It shows a balloon floating away from a red sky, over the Taj Mahal.
"[The title] is really bad advice, don't do that," she said.
She said the balloon was a metaphor for the approach she saw being taken by adults in response to many issues, including climate change.
"It's basically representing flying away," she said.
"Every single day we have issues, and the correct advice to give is to face those issues and move on with life. But if someone was a bit of a ... funny person ... they would tell you to run from your problems."
She said had attended several school strikes for climate, but still didn't think she and her peers were being listened to.
"With climate change, that's definitely one of the main issues in our society - and at the moment, nothing is really being done about it. And we should definitely do something about it, because it's really serious."
Sakura Fisher, 11, didn't pick an environmental theme for her painting: she picked racism.
Her work, Elemente, shows three colourful female figures in different natural forms.
"It's supposed to mean that different people are different colours and everyone's different," she said.
"I want people to know not to be racist."
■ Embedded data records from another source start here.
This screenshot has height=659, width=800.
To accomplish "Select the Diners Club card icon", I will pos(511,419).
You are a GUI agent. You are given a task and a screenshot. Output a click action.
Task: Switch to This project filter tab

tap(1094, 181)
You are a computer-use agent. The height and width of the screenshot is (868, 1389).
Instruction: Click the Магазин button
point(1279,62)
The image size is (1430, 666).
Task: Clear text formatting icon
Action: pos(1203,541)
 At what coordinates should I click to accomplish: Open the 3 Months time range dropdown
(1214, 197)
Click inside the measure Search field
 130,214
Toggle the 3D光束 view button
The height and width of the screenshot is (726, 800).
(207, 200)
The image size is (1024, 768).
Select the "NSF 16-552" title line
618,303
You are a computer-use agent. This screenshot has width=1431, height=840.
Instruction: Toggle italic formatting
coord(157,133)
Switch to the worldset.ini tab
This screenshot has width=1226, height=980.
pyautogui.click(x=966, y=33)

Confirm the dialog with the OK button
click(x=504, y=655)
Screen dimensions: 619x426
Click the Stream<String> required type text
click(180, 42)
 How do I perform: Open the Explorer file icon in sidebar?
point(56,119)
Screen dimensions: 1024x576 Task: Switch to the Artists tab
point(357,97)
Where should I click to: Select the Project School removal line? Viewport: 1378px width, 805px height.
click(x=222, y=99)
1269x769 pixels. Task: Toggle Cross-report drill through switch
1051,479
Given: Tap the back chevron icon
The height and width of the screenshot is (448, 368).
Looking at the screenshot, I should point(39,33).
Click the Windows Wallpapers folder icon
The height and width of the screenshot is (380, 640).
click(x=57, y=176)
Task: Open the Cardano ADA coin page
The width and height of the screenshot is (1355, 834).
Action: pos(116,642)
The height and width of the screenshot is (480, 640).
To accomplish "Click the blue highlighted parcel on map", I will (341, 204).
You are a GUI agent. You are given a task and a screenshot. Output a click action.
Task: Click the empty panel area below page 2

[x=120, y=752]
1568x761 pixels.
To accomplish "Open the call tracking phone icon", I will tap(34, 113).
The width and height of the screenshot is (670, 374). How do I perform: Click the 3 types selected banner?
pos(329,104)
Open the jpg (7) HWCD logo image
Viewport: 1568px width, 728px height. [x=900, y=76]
Mrs Farrington said she was always staggered by what the children came up with for the Art Start exhibitions.
"I love listening to interstate visitors saying, 'How old is a child who's in grade two? Oh goodness, they're only eight'," she said.
"And I think when you frame the works and see them hanging in a gallery you realise just how cool they are."
Eighty works made by primary school children for Art Start are on display in the cafe of the Queen Victoria Art Gallery, Royal Park, until June.